When it comes to the release schedule, it remains futile to speculate about how much time I will have for Doomsday in the future, but my hope is that point releases in the 2.x series will have a roughly six month cadence. While there is no specific release date set for 2.1, I am uncomfortable with the idea of more than 12 months between stable releases. If that much time passes I am willing to postpone the remaining work to a later point release and do a smaller stable release instead. I prefer that there is a steady and predictable flow of stable releases, much like the situation is with the unstable builds.

In any case, if you run unstable builds you will of course get all the latest improvements as soon as they are implemented.

Multiplayer

2.1’s primary objective in terms of user-facing features is multiplayer improvements. This means both bugfixes and new features. I envision the following MP-related improvements in concrete terms (list still subject to change, in no particular order):

  • Bug fixes. Multiplayer gameplay is suffering from a variety of small glitches, particularly in Hexen. The goal here is to get rid of the more significant ones.
  • Movement smoothing for enemies. Single-player games use movement smoothing for everything, so MP games should be no different.
  • New chat UI. Modern games have some established conventions regarding in-game chat, so Doomsday should take inspiration from them. The chat should use Doomsday’s native UI widgets so the font isn’t blurry or too large, text can have colors and rich formatting, there is nice scrolling, text entry is more versatile, and there is autocompletion for usernames and commands. One particular direction this feature could take is integration with the console command prompt, so one can still issue console commands using IRC-like slash prefixes while primarily still chatting.
  • New scoreboard UI. A better scoreboard would be a nice thing to have for competitive game types. There should also be an option for a small, always-on scoreboard HUD. I will likely end up with a toggle between completely hidden, small HUD, and full-size scoreboard modes.
  • More GUI options for configuring game via Shell GUI. Most of the gameplay cvars should be configurable via the GUI. The 2.0 Shell already offers a couple of options (such as game type and current map), but there are more options that would be useful to have conveniently available. My strategy with regard to the Shell remains unchanged, though: for hosting games, the Shell should be the tool you use. Duplicating its features in the client GUI would be more or less redundant and wasted effort. However, I can look into integrating the Shell better with the client GUI, so it is quick and easy to get a local server started, for instance, by launching the Shell via the client.
  • GUI for configuring map cycle. Map cycling is one important MP feature, especially for longer-running servers. By default, a co-op server will not restart the episode once it ends; map cycling should for instance allow configuring entire episodes to be played through and then restarted.
  • Remote packages. The key feature here is loading PWADs from the server.

OpenGL

The internal objective for 2.1 is to complete or at least take a major step toward migrating the rest of the OpenGL code to version 3.3, making it also OpenGL ES 2 compatible. GLES is a requirement for Android and iOS, and also Raspberry Pi (a good low-powered testing/development platform). As a nice side-effect, this transition will also future-proof much of the code for subsequent migrations (particularly thinking about APIs like Vulkan, or some other low-level graphics API of the future). The crucial advantage that this transition will provide is support for GLSL shaders when rendering world surfaces. This truly opens up the potential for renderer improvements.

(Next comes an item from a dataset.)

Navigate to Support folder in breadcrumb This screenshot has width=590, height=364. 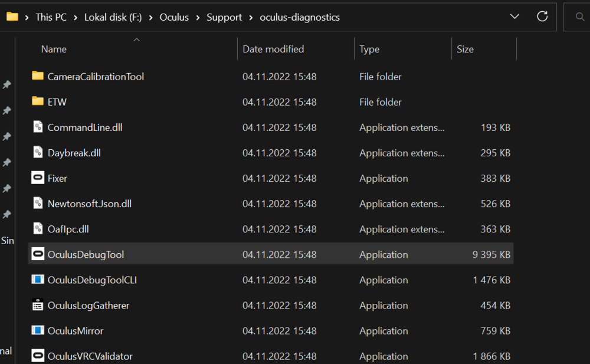(x=224, y=17)
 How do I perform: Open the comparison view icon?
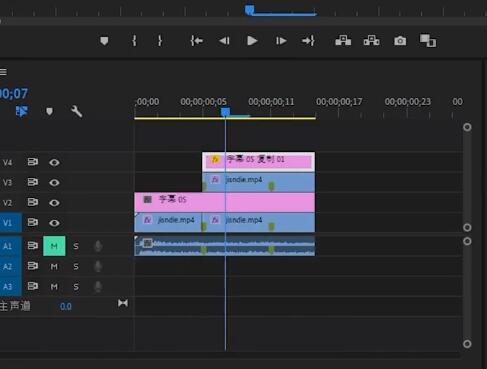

However, in the scope of 2.1, it must be noted that this will be an internal change, meaning the renderer features available to you remain roughly the same as in 2.0. Some older GPUs may no longer be supported, although it is also possible that some OpenGL drivers work better with OpenGL 3 instead of the old compatibility profile. It may also be necessary to drop some older graphics settings that are no longer relevant, if it isn’t feasible to reimplement them with new GL code.

Finally, please remember that plans may change so none of this is particularly set in stone. Stay tuned for updates. 🙂

Website refresh

In preparation of the 2.0 release of Doomsday I have redesigned the dengine.net website from the ground up. The new design went live today.

While the old design has been perfectly adequate during the past years, I felt that a bit of freshness would do the site good. I also took the opportunity to tie all the parts of the site together and reconsider the overall organization.

There is a new navigation bar visible on all pages, even in the Autobuilder and Bug Tracker that have previously been detached from the rest of the site. This should make it easier to move around and find what you’re looking for. In the bottom of most pages, you can find the latest news and blog posts, recent builds, and currently running multiplayer servers — these were previously only shown on the dengine.net front page.

Following the migration of the forums, the Doomsday Engine Wiki has been replaced with the more focused and structured Manual. It uses DokuWiki, which makes it considerably less complex and lighter to run than MediaWiki. The old wiki will remain accessible at its old address (as read-only).

I quite enjoyed the chance to do some web development. The new implementation aims to be as light-weight as possible: there are no frameworks or toolkits in use beyond basic PHP and MySQL. Shared elements like the top bar are easily inserted into other pages via PHP includes. File caching is used in many places to reduce database access and other repeated processing. I’ve also been paying attention to making the CSS responsive and mobile-friendly.

Let me know if you find anything that seems broken. I will undoubtedly continue doing minor tweaks to the site over the coming weeks.

Memory savings and metadata cache

Build 2237 introduces a number of changes aimed at making Doomsday launch faster and use less memory overall. It also fixes a couple of threading issues that were found with the help of Thread Sanitizer.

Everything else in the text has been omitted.